I prepared the first part of the gravy on the day before as well and as it turned out, the jar of cranberry sauce was a lot smaller than I thought and it was also a lot emptier than I thought. In fact it only had enough for one batch of gravy, so I topped up with lingonberry jam, which I happened to have in the fridge and which tasted pretty similarly. The lingonberry jam was definitely in a big jar and it was almost full. Also I cracked open a bottle of sherry vinegar, which I've been dying to try out for ages. It combined very nicely with the Merlot wine and the port. For some reason not everyone had gravy, so we have quite a lot of it left over now. Hopefully it's good for dipping bread in or something. Maybe I can freeze it.
The greens were just steamed. I had intended to sauté them, but there just wasn't enough time for that.
Now out of the nine of us, two are vegetarians, so for them I made a traditional Bulgarian dish - Бюрек от пиперки, which is "byurek" of peppers and here how it is made.
6 sweet bell peppers, preferably as oblong as possible
400 g feta cheese
4 large eggs
6 tbsp grapeseed oil
- Roast the peppers as per instructions here. Then peel, remove the handles and seeds carefully so the peppers remain intact and finally rinse thoroughly.
- In a bowl, break up 400 g of feta cheese with your fingers, so that it resembles cottage cheese nodules. Then add two of the eggs, season with salt and pepper and coarsely chopped parsley. Be generous with the seasoning, as the peppers themselves won't be seasoned.
- Fill each pepper with the mixture and make sure they are flattened a bit.
- In a shallow bowl, big enough to fit a pepper, break the two remaining eggs and whisk together lightly. Spread the breadcrumbs on a plate, then heat up the grapeseed oil in a frying pan.
- Dip each pepper in the eggs to get it coated on all sides, then roll in the breadcrumbs and fry for 2 - 3 minutes on each side until the coating goes golden brown.

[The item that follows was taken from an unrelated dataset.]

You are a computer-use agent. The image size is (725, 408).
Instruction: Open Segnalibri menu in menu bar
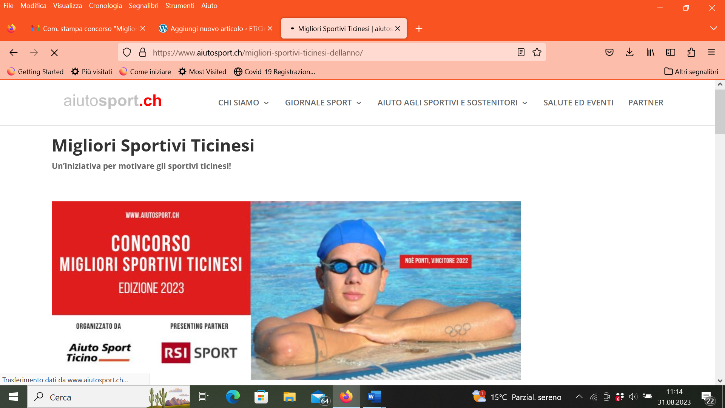tap(143, 6)
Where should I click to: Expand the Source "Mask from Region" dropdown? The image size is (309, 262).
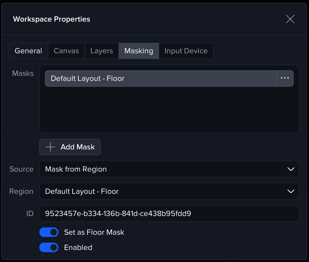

A word on feta cheese. Traditionally feta is stored in brine and that's how you used to buy it in Bulgaria. Then some time before it's needed it can be immersed in water, which draws out a lot of the salt. The amount left depends on now long the feta is soaked, so in extreme cases all the salt will be gone and it'll taste like fromage frais. So for a byurek, a slightly too salty feta is to be preferred. The egg/feta mixture is then to be stuffed into red peppers because their sweetness offsets the feta cheese so very nicely. Unfortunately I've not come across brined feta recently, the packets in the supermarkets are completely salt free. This doesn't really matter, just season the mixture well. I also used low fat feta and had some doubts about that, but it turned out to be very nice indeed and tasted great. It was listed as 11.5%, regular feta is around 25% I believe.
Other types of peppers can be used of course. The ones I used were good for a main course with potatoes and greens, but using small ones, they would make nice finger food at a buffet, hot or cold. The dish is popular in Bulgarian restaurants, though some might be using the Bulgarian hard yellow cheese called кашкавал (kashkaval), which is very similar in flavour to Peccorino Romano or Peccorino Sardo cheeses, though quite fatty and not as hard in texture.
As before, the mushrooms were the first to run out - there were precisely enough for all nine of us and some did make attempts at nicking other people's mushrooms, they were tasty.